Felt and her family moved to Woodinville over nine years ago. Her platform relies on three mainstays: proactive leadership, open and honest communication and collaborative results.

“There’s a lot of good in our district and I think a lot of great people, a lot of great educators, a lot of great teachers, a lot of great parents,” Felt said. “We can sit down at the table together and actually work through real educational problems, but always keep our students first.”

“Students first” is the motto of Felt’s campaign. While prioritizing the students and what they need most, Felt hopes to reinstate a sense of community and trust within that community. She acknowledged how difficult of a year it has been, and uniting under the common goal to make good decisions for the students will bring the community together.

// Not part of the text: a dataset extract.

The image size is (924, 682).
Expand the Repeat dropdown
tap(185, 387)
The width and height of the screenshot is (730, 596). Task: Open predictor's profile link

“I think for me as a board member, one of the things I bring to the table is looking at issues that come up with a critical eye,” Felt said. “I’m going to look at it through a lens of a mom and ask myself, are these things that benefit the children of Northshore? If they are, I’m going to vote yes.”‘

Jasmine Lee Fry

Jasmine Lee Fry views all Northshore School District issues through the lens of equity to guarantee all students are getting quality opportunities and education.

Fry is an immigrant from Korea who did not speak English when she arrived in the United States. When Fry noticed the lack of diversity on the school board, she began asking others to consider running. Nobody would, so Fry decided she needed to step up.

“We have kids from minority backgrounds and we don’t have any representation on the school board,” Fry said. “Our district does a great job with the right policies and using the right words when talking about diversity, equity and inclusion. I love that, but we also need to walk the walk.”

Fry wants to engage the community every step of the way since she has seen parents frustrated with the board in the last year.

“I would like to see the community kind of mend and realize we’re all on the side of the kids,” Fry said. “We’re all on the side of making the community stronger. I’d love to see this momentum that we’re seeing continue, but without the anger and with more collaboration, with more respect and active listening on all sides.”

Fry has two children in the school district, and she is an active parent. Fry believes adding a standard course catalog would help lessen inequities across schools so that students are not limited in course selection because of their zip code.

Before moving to Washington and starting a family, Fry was a newspaper reporter and editor for 11 years. She wrote editorials based on the editorial board’s opinions, which led to dynamic conversations that she believes have prepared her well for the Northshore School Board.

“You have to get all sides of the story, regardless of what your own opinion is,” Fry said. “So I feel like I have a solid basis for understanding different perspectives—getting all the different sides of the story, not just one or two sides of the story, but five sides of the story, seven sides of the story, whatever the case may be.”


  1. Northshore News reached out to Jacqueline McGourty to give her an opportunity to clarify or retract her statement of her children having special needs the Northshore School District couldn’t accommodate at the time and she has declined to do so.